8/10
The sea as monastery
1 April 2011
L'Herbier sets up a conflict at the very beginning of Man of the Sea, when Nolff the sailor moves his small family to a remote seaside area in order to shun society. To Nolff, the sea is sacred and the company of others is a corrupting distraction. Unlike Nolff, his son Michel is interested in the worldly things of the city the family has moved away from, which causes conflict within the family. If the infinite, unfathomable sea represents divinity, the city represents the simple profanity that L'Herbier posits as man's natural state. Notably, Nolff only visits the city socially once a year during Easter, the most holy of Christian holidays.

So what we have here is a conflict between Nolff, who seeks the purification of isolation within a sea that he treats as a place of worship, and Michel, who is interested only in the immediate pleasure of the palaces of sin that come to life in the city at night, decadent places where homosexuality and violence are commonplace. In spite of Nolff's blind affection for his only son, eventually there is a conflict which leads to an even more hermetic life for Nolff, a monastery for his saintly daughter Djenna, and redemption through suffering for Michel.
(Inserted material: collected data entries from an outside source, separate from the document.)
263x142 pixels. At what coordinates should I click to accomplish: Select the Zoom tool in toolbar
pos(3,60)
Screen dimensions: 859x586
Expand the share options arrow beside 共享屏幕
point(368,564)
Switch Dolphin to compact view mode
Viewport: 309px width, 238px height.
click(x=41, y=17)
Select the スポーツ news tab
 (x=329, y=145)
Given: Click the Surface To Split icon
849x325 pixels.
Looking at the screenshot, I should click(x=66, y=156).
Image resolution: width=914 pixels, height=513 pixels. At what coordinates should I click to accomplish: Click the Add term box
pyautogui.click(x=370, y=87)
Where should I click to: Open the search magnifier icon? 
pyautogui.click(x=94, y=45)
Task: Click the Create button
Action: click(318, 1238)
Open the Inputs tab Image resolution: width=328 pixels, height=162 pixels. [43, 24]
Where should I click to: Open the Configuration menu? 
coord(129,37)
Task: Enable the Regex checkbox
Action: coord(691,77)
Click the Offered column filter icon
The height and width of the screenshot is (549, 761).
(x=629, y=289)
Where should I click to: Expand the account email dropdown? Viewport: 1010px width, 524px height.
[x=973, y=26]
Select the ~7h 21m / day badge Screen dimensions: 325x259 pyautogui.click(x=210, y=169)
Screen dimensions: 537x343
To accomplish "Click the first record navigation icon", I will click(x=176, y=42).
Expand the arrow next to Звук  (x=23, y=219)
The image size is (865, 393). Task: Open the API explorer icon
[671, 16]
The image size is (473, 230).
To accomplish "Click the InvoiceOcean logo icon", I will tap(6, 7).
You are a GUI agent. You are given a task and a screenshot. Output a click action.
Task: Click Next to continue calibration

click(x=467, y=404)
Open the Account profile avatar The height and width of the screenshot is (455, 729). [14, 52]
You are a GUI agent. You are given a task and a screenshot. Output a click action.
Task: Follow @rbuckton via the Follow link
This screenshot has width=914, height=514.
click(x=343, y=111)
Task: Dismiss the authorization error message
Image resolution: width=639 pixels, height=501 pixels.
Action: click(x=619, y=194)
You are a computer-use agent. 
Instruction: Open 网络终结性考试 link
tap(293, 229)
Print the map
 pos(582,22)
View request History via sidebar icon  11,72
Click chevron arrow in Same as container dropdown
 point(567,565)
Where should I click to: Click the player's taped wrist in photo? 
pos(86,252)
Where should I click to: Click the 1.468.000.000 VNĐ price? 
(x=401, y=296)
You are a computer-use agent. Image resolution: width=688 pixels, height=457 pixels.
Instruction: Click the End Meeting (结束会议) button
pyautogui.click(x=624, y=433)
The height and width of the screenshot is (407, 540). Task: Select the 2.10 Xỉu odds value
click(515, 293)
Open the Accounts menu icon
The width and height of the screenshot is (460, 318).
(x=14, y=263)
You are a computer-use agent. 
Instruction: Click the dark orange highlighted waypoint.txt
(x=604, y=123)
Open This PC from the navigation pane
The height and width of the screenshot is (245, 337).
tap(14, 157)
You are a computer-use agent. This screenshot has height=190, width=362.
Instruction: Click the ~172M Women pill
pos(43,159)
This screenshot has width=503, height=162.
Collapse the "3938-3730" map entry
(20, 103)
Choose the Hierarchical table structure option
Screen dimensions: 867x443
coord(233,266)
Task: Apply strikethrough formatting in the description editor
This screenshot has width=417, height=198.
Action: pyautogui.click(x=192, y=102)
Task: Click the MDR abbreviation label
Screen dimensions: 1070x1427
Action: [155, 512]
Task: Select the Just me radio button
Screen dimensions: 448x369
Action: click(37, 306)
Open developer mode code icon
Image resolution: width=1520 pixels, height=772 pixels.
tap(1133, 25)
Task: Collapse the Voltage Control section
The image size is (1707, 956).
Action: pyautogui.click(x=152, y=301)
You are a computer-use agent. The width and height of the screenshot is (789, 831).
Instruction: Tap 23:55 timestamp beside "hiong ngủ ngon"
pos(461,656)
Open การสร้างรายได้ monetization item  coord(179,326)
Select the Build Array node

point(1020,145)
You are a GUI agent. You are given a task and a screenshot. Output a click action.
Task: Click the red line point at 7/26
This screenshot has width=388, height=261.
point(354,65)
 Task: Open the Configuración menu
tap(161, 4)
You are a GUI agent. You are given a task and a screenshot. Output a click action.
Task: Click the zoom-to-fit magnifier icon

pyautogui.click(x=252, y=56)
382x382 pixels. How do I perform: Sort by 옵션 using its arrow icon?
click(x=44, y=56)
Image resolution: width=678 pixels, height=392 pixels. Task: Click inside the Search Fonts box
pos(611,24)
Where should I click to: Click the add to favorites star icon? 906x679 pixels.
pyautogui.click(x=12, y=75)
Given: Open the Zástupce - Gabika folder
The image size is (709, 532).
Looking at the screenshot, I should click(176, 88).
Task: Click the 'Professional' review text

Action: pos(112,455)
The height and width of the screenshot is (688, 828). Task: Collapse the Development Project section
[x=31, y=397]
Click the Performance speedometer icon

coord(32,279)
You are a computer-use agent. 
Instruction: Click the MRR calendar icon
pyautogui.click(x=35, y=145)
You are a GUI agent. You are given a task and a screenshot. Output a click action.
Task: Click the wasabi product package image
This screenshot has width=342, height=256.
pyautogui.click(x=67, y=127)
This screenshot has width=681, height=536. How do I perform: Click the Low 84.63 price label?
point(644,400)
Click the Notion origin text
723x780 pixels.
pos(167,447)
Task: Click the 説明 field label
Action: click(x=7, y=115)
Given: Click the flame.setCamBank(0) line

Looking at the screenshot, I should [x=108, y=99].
Marcel L'Herbier is known as one of the major French directors of the silent era as well as one of the pioneers of cinematic Impressionism. As this is quite early in his career, there are relatively few formal innovations in Man of the Sea, although his use of landscape and environment to suggest character traits is a relatively new technique for the time that is used extensively. Further, there are a few really memorable visual flourishes here, such as the cross that appears in the sea to suggest Nolff's association of it with the divine. This is a promising film which likely bodes good things to come as I continue my chronological exploration of L'Herbier's work.